(Target pointing data)
────
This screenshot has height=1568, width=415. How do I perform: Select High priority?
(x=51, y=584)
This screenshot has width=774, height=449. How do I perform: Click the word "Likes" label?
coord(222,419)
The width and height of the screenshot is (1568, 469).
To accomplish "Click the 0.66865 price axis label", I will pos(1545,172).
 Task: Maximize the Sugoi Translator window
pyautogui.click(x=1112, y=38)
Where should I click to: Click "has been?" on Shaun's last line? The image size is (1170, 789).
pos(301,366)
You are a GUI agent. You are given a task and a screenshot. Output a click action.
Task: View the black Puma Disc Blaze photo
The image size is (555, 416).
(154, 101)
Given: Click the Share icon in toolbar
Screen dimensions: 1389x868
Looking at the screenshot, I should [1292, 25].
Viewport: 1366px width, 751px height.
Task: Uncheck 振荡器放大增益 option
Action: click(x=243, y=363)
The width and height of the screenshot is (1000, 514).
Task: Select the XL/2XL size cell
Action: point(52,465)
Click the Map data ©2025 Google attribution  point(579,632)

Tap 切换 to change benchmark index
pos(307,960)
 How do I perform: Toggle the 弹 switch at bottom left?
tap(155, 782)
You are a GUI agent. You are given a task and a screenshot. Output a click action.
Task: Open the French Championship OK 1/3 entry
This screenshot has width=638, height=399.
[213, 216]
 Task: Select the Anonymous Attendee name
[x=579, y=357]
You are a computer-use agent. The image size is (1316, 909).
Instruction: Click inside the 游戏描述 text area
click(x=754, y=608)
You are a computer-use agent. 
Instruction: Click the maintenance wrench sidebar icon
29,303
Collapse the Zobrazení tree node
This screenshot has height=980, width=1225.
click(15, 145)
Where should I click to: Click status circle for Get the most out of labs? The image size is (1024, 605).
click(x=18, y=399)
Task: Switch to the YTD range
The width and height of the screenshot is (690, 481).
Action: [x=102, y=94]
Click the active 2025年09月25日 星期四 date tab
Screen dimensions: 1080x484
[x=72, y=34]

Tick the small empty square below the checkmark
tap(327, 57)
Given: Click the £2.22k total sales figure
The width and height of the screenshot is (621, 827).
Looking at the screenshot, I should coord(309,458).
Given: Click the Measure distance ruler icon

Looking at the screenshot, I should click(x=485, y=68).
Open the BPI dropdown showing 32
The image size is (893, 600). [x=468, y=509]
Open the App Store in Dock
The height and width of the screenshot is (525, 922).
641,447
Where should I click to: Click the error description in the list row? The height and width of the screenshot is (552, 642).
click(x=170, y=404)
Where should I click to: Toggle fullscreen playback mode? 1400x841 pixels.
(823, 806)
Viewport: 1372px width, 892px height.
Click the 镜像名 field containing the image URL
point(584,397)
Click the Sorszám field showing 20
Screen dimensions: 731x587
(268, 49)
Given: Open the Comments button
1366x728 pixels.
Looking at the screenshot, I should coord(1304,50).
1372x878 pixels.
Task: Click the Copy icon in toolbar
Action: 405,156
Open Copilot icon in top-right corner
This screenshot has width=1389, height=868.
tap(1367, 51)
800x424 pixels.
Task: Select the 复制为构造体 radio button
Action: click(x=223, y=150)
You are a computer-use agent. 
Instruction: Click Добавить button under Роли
────
EXERCISE PROMPT >>
Turn the data, from its first line through the line containing "pos(301,366)", into a Markdown table with the columns Row and Line, numbering each line and omitting any blank lines.

OUTPUT FOR THIS EXERCISE >>
| Row | Line |
|---|---|
| 1 | This screenshot has height=1568, width=415. How do I perform: Select High priority? |
| 2 | (x=51, y=584) |
| 3 | This screenshot has width=774, height=449. How do I perform: Click the word "Likes" label? |
| 4 | coord(222,419) |
| 5 | The width and height of the screenshot is (1568, 469). |
| 6 | To accomplish "Click the 0.66865 price axis label", I will pos(1545,172). |
| 7 |  Task: Maximize the Sugoi Translator window |
| 8 | pyautogui.click(x=1112, y=38) |
| 9 | Where should I click to: Click "has been?" on Shaun's last line? The image size is (1170, 789). |
| 10 | pos(301,366) |